5章 過去の偶像
遠い記憶。一つの光景が鮮明に甦る。
「だから言ったろ。俺が守ってやるって」
目の前の前の青年は、そう言って笑いながら右手を差し出した。
その目は優しく、そしてその手は力強く。
差し出された手を掴んだ瞬間、涙が頬を伝った……
街の娼婦から梟について聞いたその二日後、ネイはガラニスタを出た。
その二日間、様々なことが胸中に浮かんでは消えた。
梟を背にした男は左腕に大きな火傷がある……。
その情報は確かにネイに動揺を与えた。
一人。そう、一人だけネイには思い当たる人物がいたからだ。
その人物の名は『キューエル』。
ネイより年上で元盗賊ギルドの人間だ。
そしてキューエルとネイは因縁浅からぬ仲でもあった。
もちろん、梟がそのキューエルだとまだ決まったわけではない。
しかし、ネイにはその確信があった。
そうして二日で準備をし、自分の目で確かめるため、キューエルの潜伏先へ向かうことにした。
その潜伏先も大よその検討は付いていた。
もし梟がキューエルなら、必ずそこにいるはずだと……。
その場所はガラニスタから北へ丸一日ほど歩いた所にある。
昔、キューエルと共に仕事でこの地に来たときに、偶然二人で見つけた場所だ。
モントリーブで問題が起きたときは、そこで落ち合うことにしていた。
もし梟がキューエルなら必ずそこにいる。
星が空に広がり出す頃、目的の場所が近いことを示す音が聞こえてきた。
歩を進めるごとにその音は大きくなり、地響きのように腹の底を震わせ始める。
前方に見える木の陰に身を隠し、ネイは周囲の様子を窺った。
「やはり……」
ネイは自分の予想が当たっていたことを確信した。
前方には大きな穴が空いたような崖があり、その穴には巨大な滝から大量の水が流れ込んでいた。
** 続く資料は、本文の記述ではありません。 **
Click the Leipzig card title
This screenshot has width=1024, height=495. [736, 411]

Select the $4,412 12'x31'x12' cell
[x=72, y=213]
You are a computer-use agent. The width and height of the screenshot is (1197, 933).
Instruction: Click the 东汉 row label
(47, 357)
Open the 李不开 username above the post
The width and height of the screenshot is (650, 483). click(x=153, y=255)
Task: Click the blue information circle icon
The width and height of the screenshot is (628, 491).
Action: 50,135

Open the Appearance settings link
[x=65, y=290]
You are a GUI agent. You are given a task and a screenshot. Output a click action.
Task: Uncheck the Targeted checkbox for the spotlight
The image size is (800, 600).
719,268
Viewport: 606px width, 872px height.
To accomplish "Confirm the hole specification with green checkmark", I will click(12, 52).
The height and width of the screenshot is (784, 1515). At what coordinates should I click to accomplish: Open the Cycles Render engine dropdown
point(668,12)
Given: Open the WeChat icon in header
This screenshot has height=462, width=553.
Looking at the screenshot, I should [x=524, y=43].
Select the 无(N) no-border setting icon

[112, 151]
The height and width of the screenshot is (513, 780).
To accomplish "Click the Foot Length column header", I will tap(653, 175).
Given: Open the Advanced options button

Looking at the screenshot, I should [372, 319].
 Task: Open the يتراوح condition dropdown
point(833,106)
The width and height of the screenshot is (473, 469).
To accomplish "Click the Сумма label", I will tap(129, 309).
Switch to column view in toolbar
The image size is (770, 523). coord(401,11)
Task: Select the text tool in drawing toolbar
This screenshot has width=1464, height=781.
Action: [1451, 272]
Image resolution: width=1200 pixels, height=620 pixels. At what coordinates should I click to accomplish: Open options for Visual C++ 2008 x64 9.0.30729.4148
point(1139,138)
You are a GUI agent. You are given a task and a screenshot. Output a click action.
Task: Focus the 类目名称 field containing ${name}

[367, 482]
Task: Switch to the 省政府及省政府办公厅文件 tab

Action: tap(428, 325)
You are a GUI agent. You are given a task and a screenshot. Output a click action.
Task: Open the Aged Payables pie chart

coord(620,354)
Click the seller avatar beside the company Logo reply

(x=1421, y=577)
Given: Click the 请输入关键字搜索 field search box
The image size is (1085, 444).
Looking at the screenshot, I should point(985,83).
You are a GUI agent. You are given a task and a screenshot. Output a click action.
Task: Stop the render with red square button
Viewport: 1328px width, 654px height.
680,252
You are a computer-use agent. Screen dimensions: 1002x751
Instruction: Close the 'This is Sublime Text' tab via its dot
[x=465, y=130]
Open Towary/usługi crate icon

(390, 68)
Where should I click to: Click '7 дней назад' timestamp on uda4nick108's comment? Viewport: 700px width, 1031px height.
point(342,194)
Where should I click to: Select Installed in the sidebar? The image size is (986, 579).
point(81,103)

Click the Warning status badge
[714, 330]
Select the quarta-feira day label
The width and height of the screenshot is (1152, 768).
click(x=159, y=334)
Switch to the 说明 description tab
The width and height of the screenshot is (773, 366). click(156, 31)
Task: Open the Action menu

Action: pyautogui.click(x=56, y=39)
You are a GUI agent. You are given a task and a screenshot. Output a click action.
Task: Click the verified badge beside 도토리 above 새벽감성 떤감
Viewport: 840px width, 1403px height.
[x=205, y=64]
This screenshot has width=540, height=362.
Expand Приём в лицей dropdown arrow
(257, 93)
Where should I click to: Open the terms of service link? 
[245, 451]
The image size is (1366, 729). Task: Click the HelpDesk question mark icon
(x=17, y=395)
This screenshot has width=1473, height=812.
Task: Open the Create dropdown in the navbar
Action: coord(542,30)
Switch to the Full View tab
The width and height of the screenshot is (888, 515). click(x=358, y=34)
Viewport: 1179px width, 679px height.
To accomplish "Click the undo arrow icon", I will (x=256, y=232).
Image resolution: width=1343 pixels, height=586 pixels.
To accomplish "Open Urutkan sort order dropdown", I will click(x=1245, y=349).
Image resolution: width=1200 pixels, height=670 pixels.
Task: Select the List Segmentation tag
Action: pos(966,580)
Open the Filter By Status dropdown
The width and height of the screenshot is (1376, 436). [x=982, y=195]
その滝を見下ろして滝壷の当たりを覗くと、見張り役であろう男が一人立っていたのだ。
この滝を昼間見れば、壮大な滝に虹が架かりその美しさは中々のものだ。
しかし、夜の景色はそれとはまるで印象が違う。
壮大な景色は、美しさよりもむしろ恐ろしさを漂わせる。
巨大な穴にまるで誘い込まれるような感覚さえ覚える。
その滝の横には、人一人が通れる程度の獣道があり、その道は滝壷まで続いていた。
おそらく野生の獣が水を飲むために通っていた道なのだろう。
しかし、今その道の途中には野生の獣ではなく、武器を所持した男が立っている。
ネイは少し悩んだが、結局その男に正面から堂々と近づくことにした。
本来なら正面から近づくのは危険極まりない。
キューエルの仲間にしろ、そうではないにしろ、こんな場所に身を隠している人間が真っ当なわけがないからだ。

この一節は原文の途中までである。